Source passage —
Posted: Thu Jul 27, 2023 10:46 am
by Super Dragon 64
Balladeer wrote:Hm, can you give a dummy example? E.g. a fake table with fake labels, what inputs you're putting in and what output you'd want (from the fake table)? My solution would usually be to use index-match at anything like this but I want to make sure it'd work.

I have table like the below where each column has a five letter word before the country name and each row is a month/year. I'm trying to create a formula that is in another table and it reads the month/year, country and five letter word which in their own columns. It then looks up the corresponding value in the table below.

Image


So if my reference table had Jul-23, Orange, UK in its columns, the formula would return 745.

Re: The Excel Thread

Posted: Thu Jul 27, 2023 11:34 am
by Potterton
Super Dragon 64 wrote:
Balladeer wrote:Hm, can you give a dummy example? E.g. a fake table with fake labels, what inputs you're putting in and what output you'd want (from the fake table)? My solution would usually be to use index-match at anything like this but I want to make sure it'd work.

I have table like the below where each column has a five letter word before the country name and each row is a month/year. I'm trying to create a formula that is in another table and it reads the month/year, country and five letter word which in their own columns. It then looks up the corresponding value in the table below.

Image


So if my reference table had Jul-23, Orange, UK in its columns, the formula would return 745.


You may be able to use an index and match approach, like below.
Image

Here's the formula:
=INDEX($C$6:$G$9,MATCH(J6,$B$6:$B$9,0),MATCH(CONCATENATE(K6," ",L6),$C$5:$G$5,0))

It indexes the table data ($C$6:$G$9) by the row where $B$6:$B$9 matches the date in J6 and the column where the $C$5:$G$5 matches the concatenated text in K6 and L6 with a space in between.

Edit: Match isn't case sensitive so it won't work if your 5-letter codes may differ only by case.

Re: The Excel Thread

Posted: Thu Jul 27, 2023 3:37 pm
by Super Dragon 64
Potterton wrote:
Super Dragon 64 wrote:
Balladeer wrote:Hm, can you give a dummy example? E.g. a fake table with fake labels, what inputs you're putting in and what output you'd want (from the fake table)? My solution would usually be to use index-match at anything like this but I want to make sure it'd work.

Task statement — For each statement, say yes or no to whether it agrees with the Excel thread above, and quote the thread's deciding words: (a) One reply suggests an index and match approach. (b) MATCH is case sensitive. (c) With Jul-23, Orange, UK as inputs, the formula would return 745. The items that come next are separate from the Excel thread.

Data items:
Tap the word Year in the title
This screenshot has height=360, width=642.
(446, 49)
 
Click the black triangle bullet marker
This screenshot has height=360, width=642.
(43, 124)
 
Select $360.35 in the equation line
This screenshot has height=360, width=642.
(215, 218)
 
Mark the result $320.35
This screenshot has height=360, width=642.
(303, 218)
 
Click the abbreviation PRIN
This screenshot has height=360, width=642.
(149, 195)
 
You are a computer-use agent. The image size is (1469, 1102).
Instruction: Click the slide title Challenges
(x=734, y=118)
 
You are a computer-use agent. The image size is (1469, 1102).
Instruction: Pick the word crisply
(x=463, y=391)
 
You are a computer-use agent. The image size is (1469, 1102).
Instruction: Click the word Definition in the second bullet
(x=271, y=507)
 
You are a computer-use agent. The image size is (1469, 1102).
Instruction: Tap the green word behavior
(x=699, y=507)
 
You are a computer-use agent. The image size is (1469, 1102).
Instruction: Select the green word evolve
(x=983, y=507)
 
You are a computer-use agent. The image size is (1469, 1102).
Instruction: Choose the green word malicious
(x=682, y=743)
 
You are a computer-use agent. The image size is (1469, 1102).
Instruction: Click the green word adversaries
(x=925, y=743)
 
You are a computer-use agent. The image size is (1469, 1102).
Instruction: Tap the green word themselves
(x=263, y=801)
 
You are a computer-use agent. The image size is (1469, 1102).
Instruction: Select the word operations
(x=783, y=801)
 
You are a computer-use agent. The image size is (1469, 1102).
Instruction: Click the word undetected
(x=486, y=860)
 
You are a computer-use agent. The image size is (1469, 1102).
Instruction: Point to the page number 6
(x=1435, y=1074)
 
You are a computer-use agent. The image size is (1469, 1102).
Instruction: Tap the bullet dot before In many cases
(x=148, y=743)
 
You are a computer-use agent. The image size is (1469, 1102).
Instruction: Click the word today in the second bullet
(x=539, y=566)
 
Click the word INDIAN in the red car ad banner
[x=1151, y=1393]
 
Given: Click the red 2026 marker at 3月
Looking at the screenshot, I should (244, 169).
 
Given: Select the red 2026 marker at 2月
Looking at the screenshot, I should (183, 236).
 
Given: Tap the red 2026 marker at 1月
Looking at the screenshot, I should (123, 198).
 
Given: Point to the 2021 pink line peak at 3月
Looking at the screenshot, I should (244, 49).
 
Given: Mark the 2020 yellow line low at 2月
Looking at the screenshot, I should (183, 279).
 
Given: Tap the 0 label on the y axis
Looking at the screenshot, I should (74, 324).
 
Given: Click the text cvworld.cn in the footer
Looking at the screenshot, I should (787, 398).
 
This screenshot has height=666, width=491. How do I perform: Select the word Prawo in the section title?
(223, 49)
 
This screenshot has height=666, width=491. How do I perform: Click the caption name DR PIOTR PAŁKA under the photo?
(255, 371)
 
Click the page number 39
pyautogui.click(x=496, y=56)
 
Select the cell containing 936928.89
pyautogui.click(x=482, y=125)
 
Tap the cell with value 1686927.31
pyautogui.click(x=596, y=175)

Solved problem —
(a) Yes: "You may be able to use an index and match approach, like below."
(b) No: "Match isn't case sensitive"
(c) Yes: "So if my reference table had Jul-23, Orange, UK in its columns, the formula would return 745."